> [Problem description]:
Copy every line that holds the string "agent" from the data below.

> [Material for this exercise]:
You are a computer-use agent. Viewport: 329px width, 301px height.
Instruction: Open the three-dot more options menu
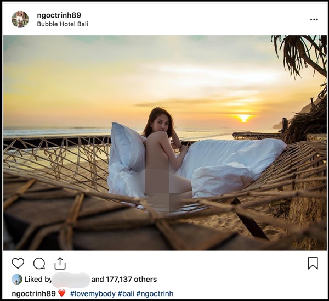[x=314, y=19]
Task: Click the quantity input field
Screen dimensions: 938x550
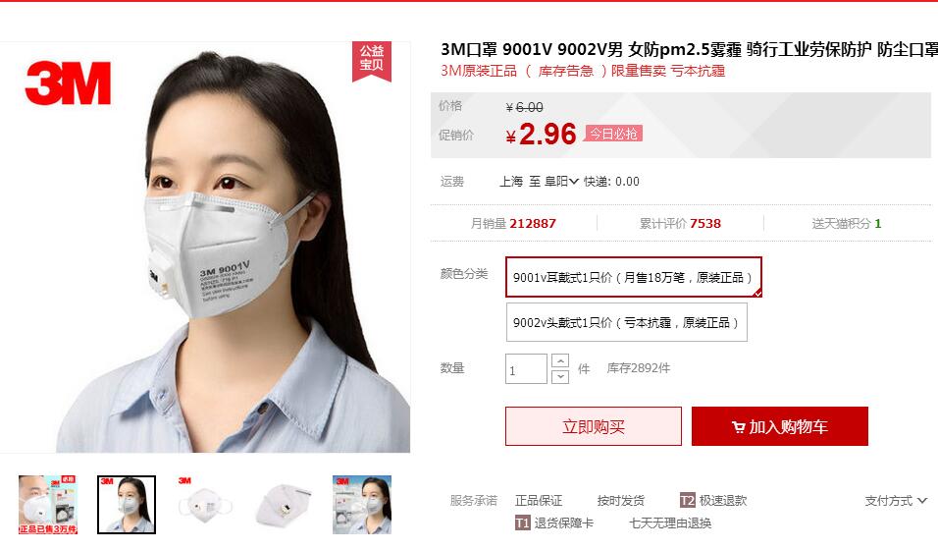Action: pyautogui.click(x=526, y=368)
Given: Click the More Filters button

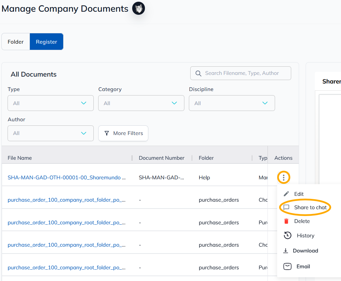Looking at the screenshot, I should click(123, 133).
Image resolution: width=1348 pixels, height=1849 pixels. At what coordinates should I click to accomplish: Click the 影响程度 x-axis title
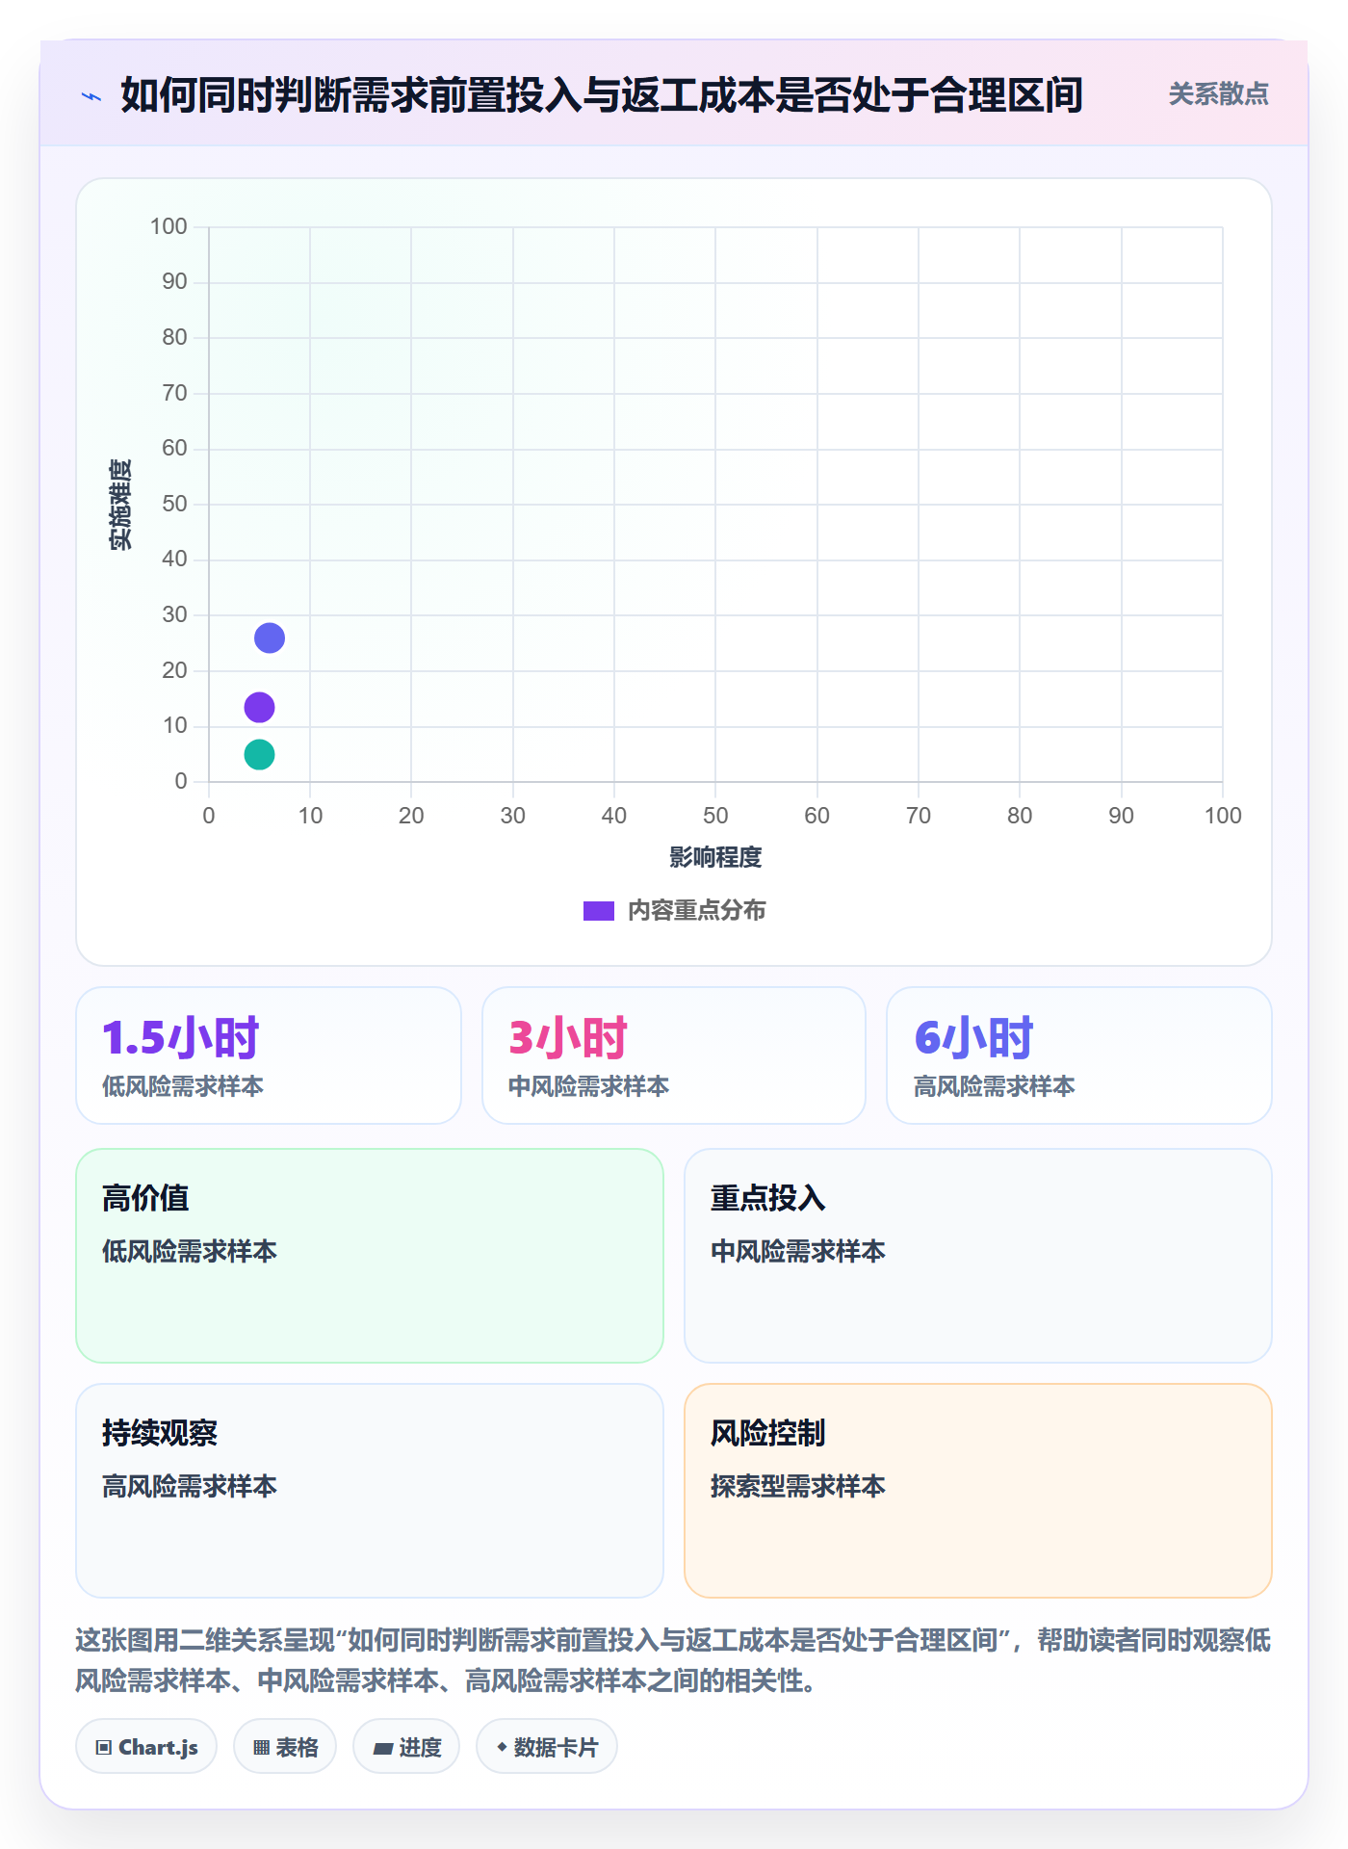(715, 857)
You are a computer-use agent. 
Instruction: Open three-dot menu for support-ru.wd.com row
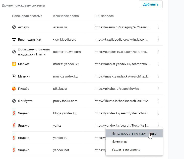[x=158, y=52]
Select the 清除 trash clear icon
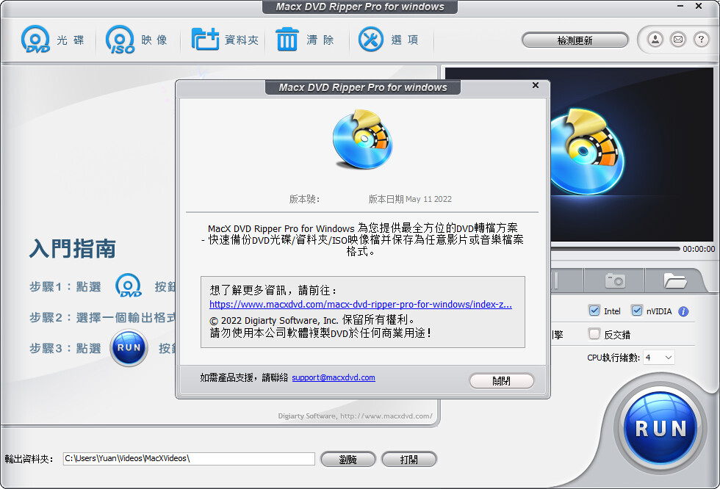Screen dimensions: 720x489 287,39
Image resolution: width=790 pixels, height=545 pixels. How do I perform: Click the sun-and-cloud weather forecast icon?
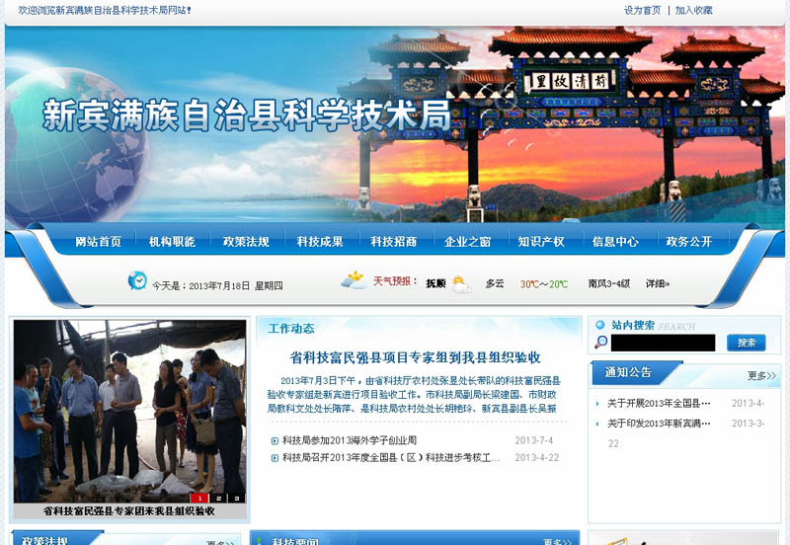(x=354, y=280)
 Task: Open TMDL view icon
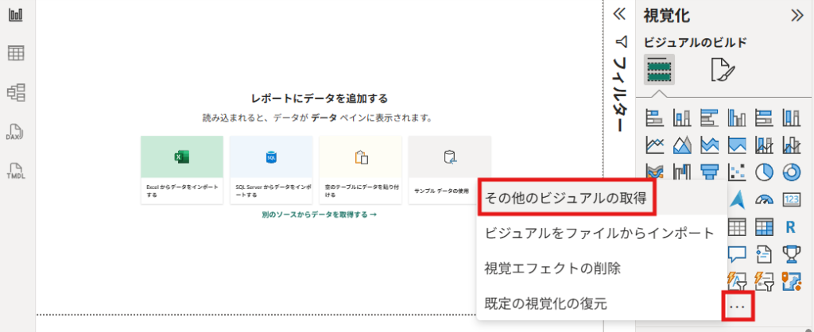coord(16,170)
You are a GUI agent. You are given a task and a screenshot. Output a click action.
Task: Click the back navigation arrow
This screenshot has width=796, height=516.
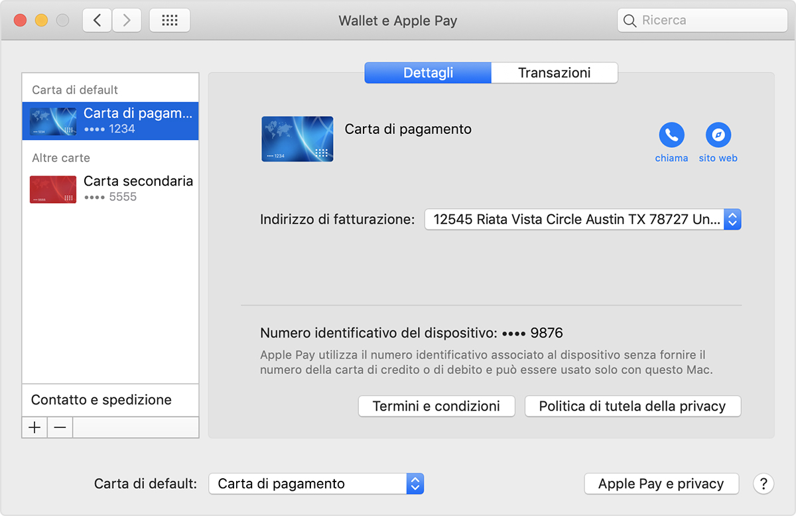[x=96, y=20]
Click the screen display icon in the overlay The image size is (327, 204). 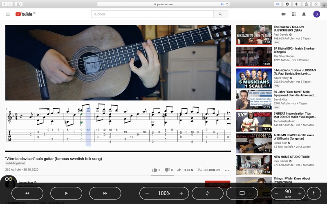pyautogui.click(x=242, y=193)
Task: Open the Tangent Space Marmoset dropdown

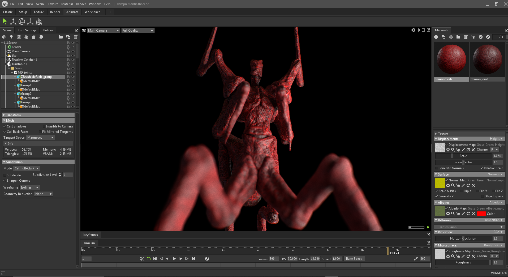Action: [x=40, y=138]
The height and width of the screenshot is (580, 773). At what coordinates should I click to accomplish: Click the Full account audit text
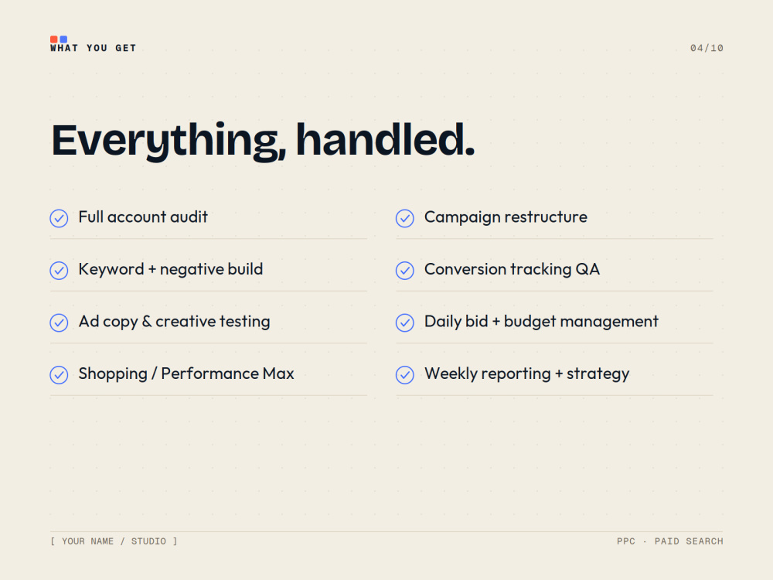coord(143,217)
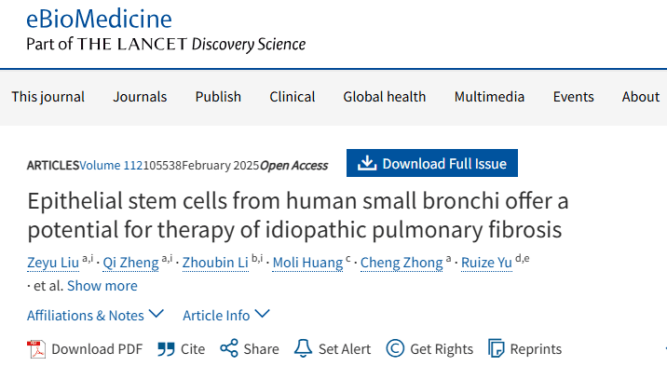The width and height of the screenshot is (667, 366).
Task: Open the This journal menu
Action: 48,97
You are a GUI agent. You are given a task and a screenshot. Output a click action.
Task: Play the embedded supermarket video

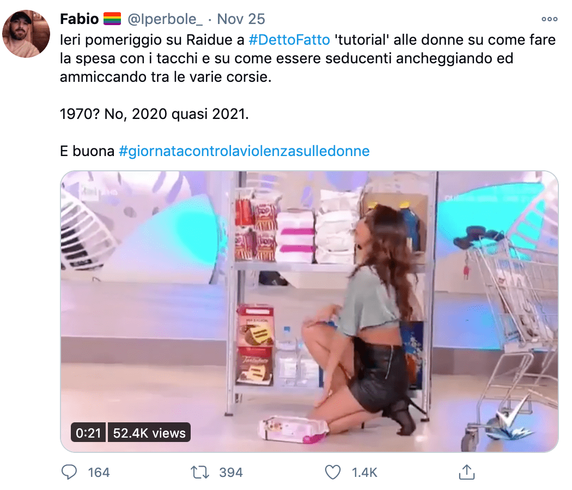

> [Worked solution]:
You are a computer-use agent. Viewport: 329px width, 301px height.
You are a computer-use agent. 
You are a GUI agent. You are given a task and a screenshot. Output a click action.
You are a GUI agent. You are given a task and a screenshot. Output a click action.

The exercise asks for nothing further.